I've actually asked for a task to be reassigned to somebody else before now on the grounds that I knew it deserved to be done the simple way but could not for the life of me bring myself to implement that.
(the trick is to find a colleague with a task you *can* do that they hate more and arrange a mutually beneficial swap)
Actually I think the trick is to change ones own perspective on these things. Regardless of how many redundancies and how many 9's of availability your system theoretically achieves, there is always stuff that can go wrong for a variety of reasons. If things go wrong, I am faster at fixing a not-so-complex system than the more complex system that should, in theory, be more robust.
Also I have yet to experience that an outage of any kind had any negative consequences for me personally. As long as you stand by the decisions you made in the past and show a path forward, people (even the higher-ups) are going to respect that.
Anticipating every possible issue that might or might not occur during the lifetime of an application just leads to over-engineering.
I think rationalizing it a little bit may also help with the paranoia.
At my last job we had a Kubernetes upgrade go so wrong we ended up having to blow away the cluster and redeploy everything. Even a restore of the etcd backup didn't work. I couldn't tell you exactly what went wrong, as I wasn't the one that did the upgrade. I wasn't around of the RCA on this one. As the fallout was straw that broke the camels back, I ended up quitting to take a sabbatical.
Why would those brick everything? You update node one by one and take it slow, so issues will become apparent after upgrade and you have time to solve those - whole point of having clusters comprised of many redundand nodes.
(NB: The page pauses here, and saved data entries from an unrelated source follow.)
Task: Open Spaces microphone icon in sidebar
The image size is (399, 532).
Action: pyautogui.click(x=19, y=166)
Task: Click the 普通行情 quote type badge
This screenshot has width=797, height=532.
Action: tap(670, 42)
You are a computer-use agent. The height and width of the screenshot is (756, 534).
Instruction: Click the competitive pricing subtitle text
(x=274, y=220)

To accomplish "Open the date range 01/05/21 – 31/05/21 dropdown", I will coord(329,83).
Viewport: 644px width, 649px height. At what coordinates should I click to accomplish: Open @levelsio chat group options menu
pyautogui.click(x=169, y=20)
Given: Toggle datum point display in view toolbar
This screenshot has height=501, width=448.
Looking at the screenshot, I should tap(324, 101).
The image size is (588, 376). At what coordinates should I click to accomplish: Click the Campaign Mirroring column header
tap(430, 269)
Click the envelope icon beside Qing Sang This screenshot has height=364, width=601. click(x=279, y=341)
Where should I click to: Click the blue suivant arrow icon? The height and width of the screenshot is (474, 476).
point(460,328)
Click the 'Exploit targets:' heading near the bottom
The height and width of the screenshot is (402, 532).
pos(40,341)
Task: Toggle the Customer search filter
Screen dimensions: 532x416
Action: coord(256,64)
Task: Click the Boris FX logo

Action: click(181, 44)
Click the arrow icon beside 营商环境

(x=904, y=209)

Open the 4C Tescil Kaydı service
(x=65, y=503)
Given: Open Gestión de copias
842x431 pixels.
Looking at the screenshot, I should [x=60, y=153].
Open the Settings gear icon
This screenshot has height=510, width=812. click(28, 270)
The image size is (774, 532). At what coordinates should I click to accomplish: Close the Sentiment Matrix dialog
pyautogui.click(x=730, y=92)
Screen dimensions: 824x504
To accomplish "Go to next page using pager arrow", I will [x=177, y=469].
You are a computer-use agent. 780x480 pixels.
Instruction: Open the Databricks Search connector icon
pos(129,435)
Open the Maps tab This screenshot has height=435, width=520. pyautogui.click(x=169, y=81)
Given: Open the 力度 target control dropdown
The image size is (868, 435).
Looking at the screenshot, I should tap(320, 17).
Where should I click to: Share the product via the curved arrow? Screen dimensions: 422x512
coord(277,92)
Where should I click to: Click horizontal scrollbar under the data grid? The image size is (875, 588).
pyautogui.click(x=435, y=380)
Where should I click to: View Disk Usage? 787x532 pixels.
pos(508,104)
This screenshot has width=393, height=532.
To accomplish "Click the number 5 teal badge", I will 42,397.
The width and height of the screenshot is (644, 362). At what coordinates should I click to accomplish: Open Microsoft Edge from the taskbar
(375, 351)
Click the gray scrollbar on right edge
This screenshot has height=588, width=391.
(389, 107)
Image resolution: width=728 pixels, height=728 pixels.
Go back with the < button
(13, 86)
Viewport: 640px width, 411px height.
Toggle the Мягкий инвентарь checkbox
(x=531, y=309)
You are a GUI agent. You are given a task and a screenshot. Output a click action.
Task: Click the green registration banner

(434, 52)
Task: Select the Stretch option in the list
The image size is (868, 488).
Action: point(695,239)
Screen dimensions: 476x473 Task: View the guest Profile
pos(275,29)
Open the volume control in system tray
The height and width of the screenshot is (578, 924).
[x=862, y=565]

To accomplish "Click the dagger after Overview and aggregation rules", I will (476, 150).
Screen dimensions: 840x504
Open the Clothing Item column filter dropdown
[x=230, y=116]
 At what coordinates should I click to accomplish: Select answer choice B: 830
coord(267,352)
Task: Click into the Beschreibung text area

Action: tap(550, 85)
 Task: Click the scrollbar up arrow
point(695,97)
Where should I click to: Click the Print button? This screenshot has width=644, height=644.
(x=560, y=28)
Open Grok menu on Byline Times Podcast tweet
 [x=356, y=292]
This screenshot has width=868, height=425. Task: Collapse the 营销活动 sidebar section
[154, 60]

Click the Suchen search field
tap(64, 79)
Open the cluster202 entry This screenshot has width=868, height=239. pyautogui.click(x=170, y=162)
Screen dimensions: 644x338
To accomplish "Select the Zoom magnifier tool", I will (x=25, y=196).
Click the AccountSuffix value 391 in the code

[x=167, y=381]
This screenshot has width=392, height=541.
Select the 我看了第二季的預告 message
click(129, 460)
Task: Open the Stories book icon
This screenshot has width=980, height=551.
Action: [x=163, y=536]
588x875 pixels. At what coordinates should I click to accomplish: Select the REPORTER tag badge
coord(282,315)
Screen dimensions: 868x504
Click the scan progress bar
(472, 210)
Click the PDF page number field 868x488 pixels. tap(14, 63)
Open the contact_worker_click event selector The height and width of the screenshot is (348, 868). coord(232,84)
I think it depends on the definition of "bricking the cluster". When you start to upgrade your control plane, your control plane pods restart one after one, and not only those on the specific control plane node. So at this point your control plane might not respond anymore if you happen to run into a bug or some other issue. You might call it "bricking the cluster", since it is not possible to interact with the control plane for some time. Personally I would not call it "bricked", since your production workloads on worker nodes continue to function.
Edit: And even when you "brick" it and cannot roll back, there is still a way to bring your control plane back by using an etcd backup, right?
Not sure if this has changed, but there have been companies admitting to simply nuking Kubernetes clusters if they fail, because it does happens. The argument, which I completely believe, is that it's faster to build a brand new cluster than debugging a failed one.